ASSIGNMENT: Two lines in the data below mark the range: the one with "For every named target in this 1470×1176" and the one with "Veikla (242, 492)". Return both, along with every line between them, exactly.

RECORDS:
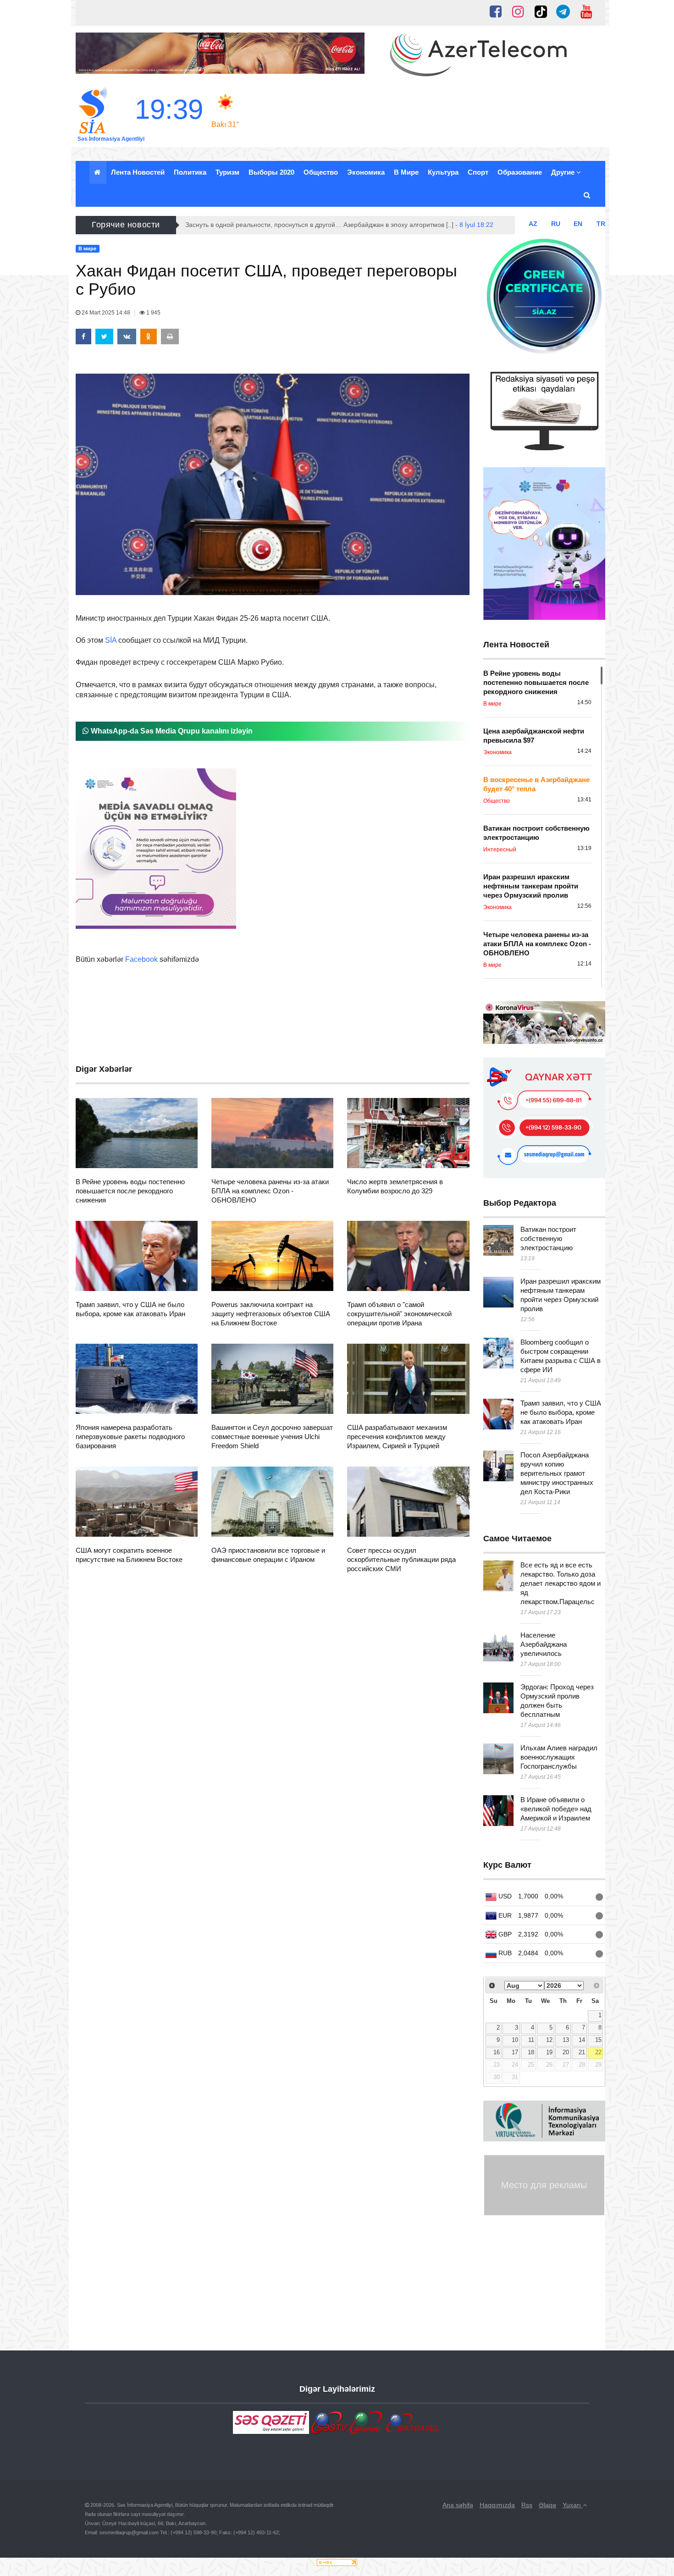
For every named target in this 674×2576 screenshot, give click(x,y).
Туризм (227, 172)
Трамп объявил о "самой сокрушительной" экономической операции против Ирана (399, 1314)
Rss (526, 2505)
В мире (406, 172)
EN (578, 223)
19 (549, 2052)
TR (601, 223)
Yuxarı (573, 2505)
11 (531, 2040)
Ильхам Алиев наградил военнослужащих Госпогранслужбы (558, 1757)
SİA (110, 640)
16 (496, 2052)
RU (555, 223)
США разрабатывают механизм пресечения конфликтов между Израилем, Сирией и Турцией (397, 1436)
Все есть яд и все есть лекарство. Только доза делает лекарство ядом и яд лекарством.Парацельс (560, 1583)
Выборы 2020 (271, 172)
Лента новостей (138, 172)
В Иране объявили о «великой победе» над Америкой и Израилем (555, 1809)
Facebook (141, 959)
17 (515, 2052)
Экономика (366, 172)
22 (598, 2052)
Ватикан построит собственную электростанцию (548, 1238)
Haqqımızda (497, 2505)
* * *
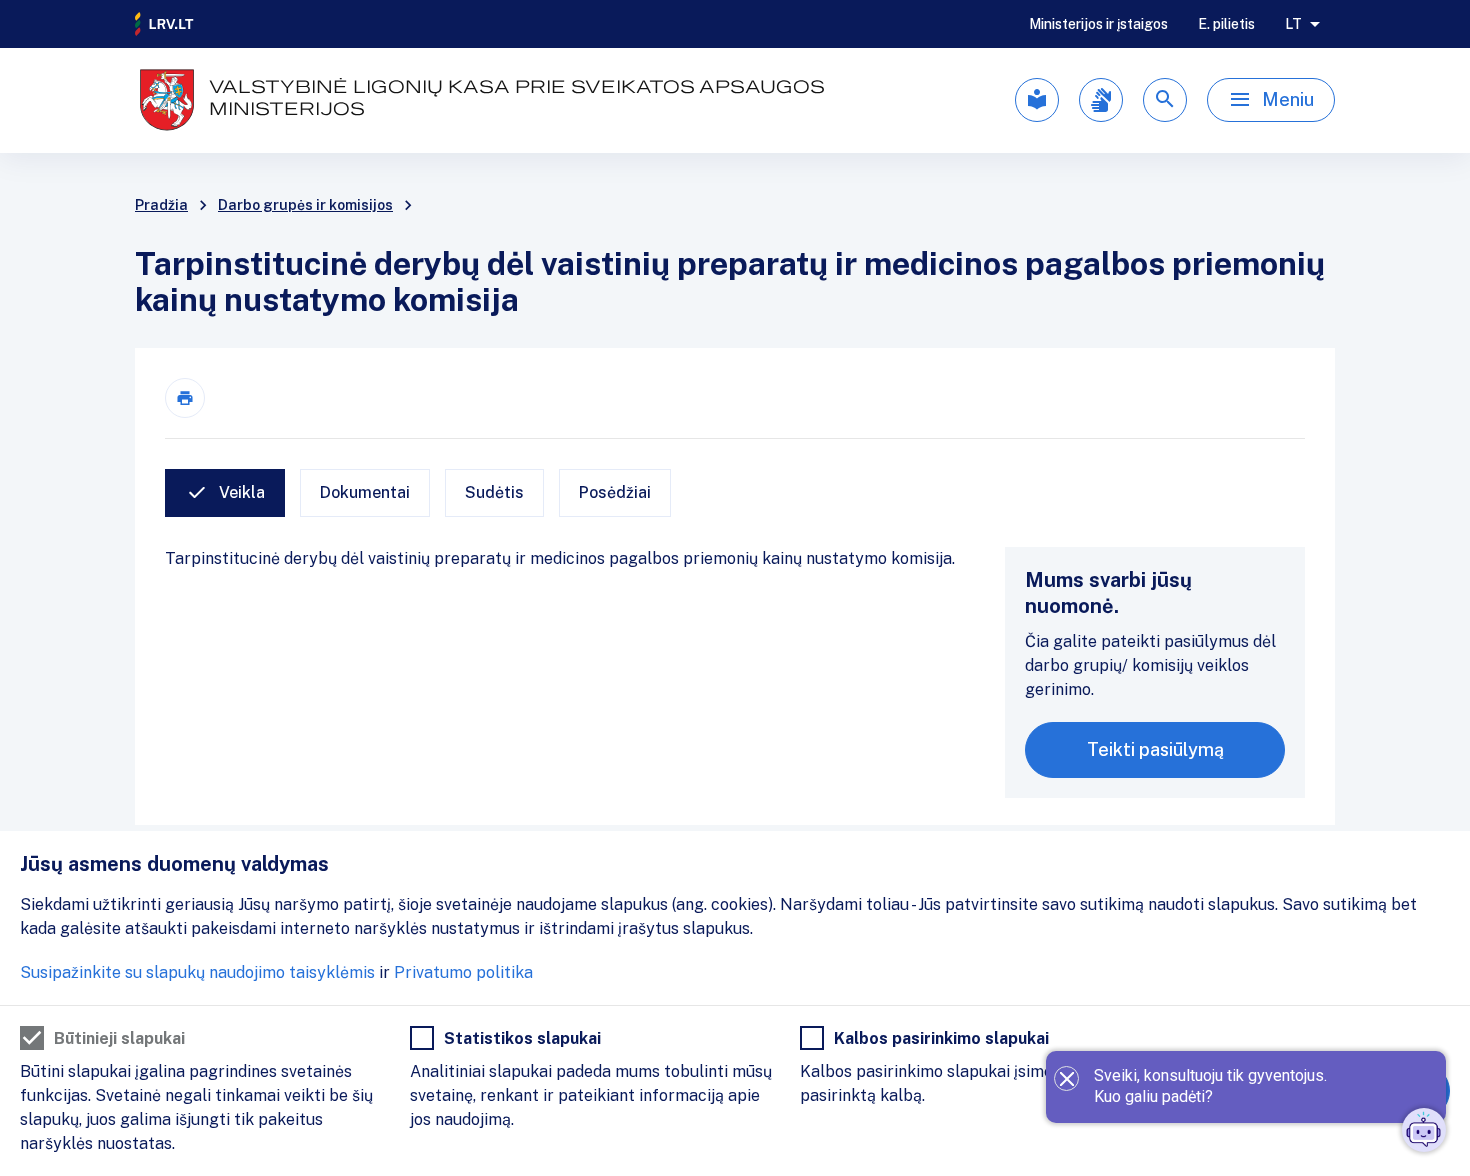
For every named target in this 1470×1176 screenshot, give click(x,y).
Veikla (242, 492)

RESPONSE BELOW:
For every named target in this 1470×1176 screenshot, give click(x,y).
Veikla (242, 492)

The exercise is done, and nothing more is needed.